Document extract.
Over 8,000 Steam Users Want One Question to Finally Disappear

More than eight thousand Steam users have had enough of the platform repeatedly asking for their birthdate before viewing mature-rated games. Despite a year full of updates and verification improvements, players argue that this one pop-up remains the most pointless and frustrating hurdle. A viral Reddit thread has reignited the debate, calling for a smarter and less repetitive age-check system.

 

Browsing Steam’s enormous library can be more tedious than expected, and for many players, the blame falls on a single, all-too-familiar screen. In a Reddit post that quickly went viral, almost eight thousand users agreed that the age verification window – the one demanding your birthday each time you click on an adult-rated title – should be removed under certain conditions. Half-joking, half-serious, the author suggested a simple fix: if your account is already older than the required age, Steam should just skip the prompt entirely. “My account is of legal drinking age right now.”

Realistically, though, removing the check altogether wouldn’t be a smart move for Steam. While the company never explicitly explains it on the platform, the verification exists to protect Valve legally. The system is far from strict – even typing in something absurd like January 1, 1900 doesn’t trigger a warning – but that’s by design. The responsibility is placed solely on the user. If a parent attempted legal action after discovering their child had accessed inappropriate content, Valve could simply point to the falsely entered birthday as proof of user fault.

Material supplied.
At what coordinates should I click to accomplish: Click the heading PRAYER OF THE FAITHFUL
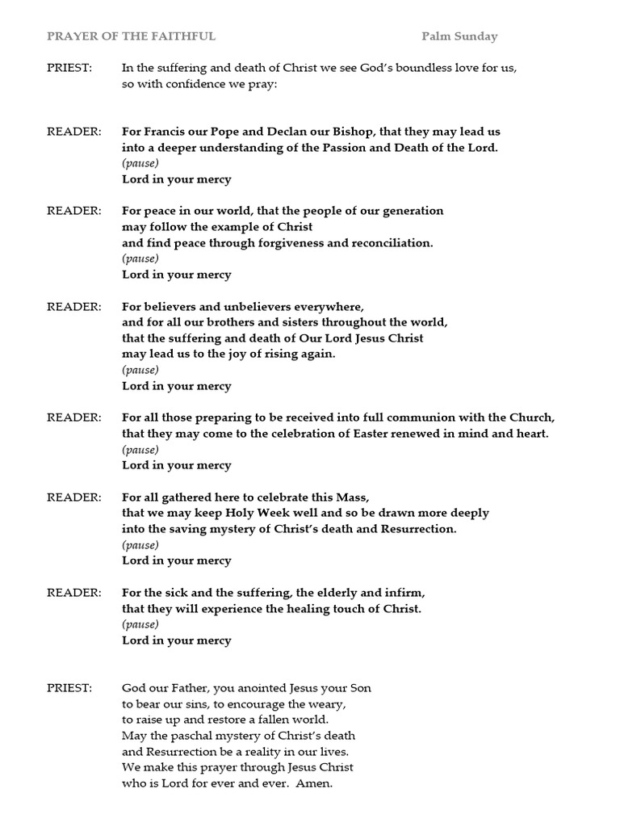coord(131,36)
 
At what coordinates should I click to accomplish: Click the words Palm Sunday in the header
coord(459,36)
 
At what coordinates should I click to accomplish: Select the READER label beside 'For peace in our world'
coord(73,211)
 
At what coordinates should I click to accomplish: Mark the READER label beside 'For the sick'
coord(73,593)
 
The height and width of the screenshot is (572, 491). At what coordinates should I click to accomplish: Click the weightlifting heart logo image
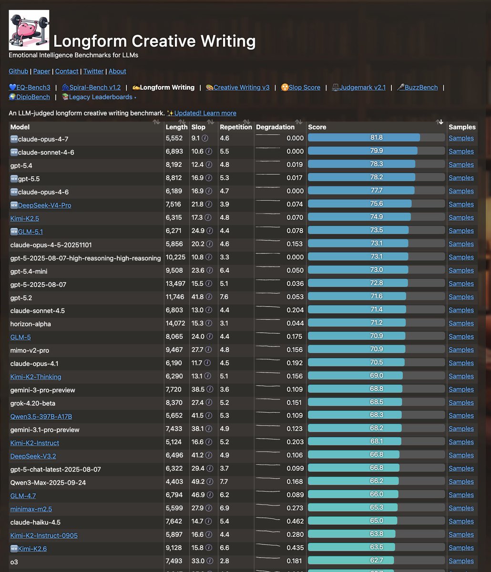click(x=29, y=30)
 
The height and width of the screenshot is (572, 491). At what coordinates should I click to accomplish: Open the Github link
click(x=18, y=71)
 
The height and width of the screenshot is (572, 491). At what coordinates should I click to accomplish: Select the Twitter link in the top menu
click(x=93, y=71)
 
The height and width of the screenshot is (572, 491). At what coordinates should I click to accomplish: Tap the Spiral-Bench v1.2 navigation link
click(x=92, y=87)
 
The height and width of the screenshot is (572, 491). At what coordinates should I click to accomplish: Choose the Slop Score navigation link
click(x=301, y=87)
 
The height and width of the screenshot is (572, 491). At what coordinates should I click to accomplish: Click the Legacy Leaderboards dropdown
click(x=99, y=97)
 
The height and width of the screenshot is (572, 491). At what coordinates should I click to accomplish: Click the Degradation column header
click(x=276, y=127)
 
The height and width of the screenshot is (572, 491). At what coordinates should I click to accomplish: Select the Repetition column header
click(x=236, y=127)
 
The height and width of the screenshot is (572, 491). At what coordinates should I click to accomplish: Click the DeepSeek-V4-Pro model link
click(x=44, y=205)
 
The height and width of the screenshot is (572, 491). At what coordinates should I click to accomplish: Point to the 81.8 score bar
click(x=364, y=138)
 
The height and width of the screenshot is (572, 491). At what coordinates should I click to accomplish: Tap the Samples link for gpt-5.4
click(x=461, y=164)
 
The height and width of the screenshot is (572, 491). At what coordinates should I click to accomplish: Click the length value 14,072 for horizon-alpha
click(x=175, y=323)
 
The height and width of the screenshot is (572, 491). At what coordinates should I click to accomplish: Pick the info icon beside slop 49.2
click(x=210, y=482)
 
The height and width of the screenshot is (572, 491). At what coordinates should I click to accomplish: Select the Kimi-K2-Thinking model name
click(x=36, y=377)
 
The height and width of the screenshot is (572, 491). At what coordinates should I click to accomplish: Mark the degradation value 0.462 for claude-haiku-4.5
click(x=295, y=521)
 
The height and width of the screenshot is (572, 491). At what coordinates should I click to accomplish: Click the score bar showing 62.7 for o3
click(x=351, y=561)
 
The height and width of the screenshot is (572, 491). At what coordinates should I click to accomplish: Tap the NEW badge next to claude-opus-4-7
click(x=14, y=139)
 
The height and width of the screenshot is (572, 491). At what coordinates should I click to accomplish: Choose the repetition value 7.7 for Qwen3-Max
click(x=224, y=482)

Required tasks.
1. Answer these questions from the Steam age-check article:
(a) What fix did the author of the Reddit post suggest?
(b) What birthdate does the article give as an example that does not trigger a warning?
(c) Whom does the verification exist to protect legally?
2. From the Steam age-check article, set down the passage starting at "Over 8,000 Steam" and ending at "repetitive age-check system.", word for word.

Solutions by task.
1.
(a) If an account is already older than the required age, Steam should skip the prompt entirely.
(b) January 1, 1900.
(c) Valve.

2.
Over 8,000 Steam Users Want One Question to Finally Disappear

More than eight thousand Steam users have had enough of the platform repeatedly asking for their birthdate before viewing mature-rated games. Despite a year full of updates and verification improvements, players argue that this one pop-up remains the most pointless and frustrating hurdle. A viral Reddit thread has reignited the debate, calling for a smarter and less repetitive age-check system.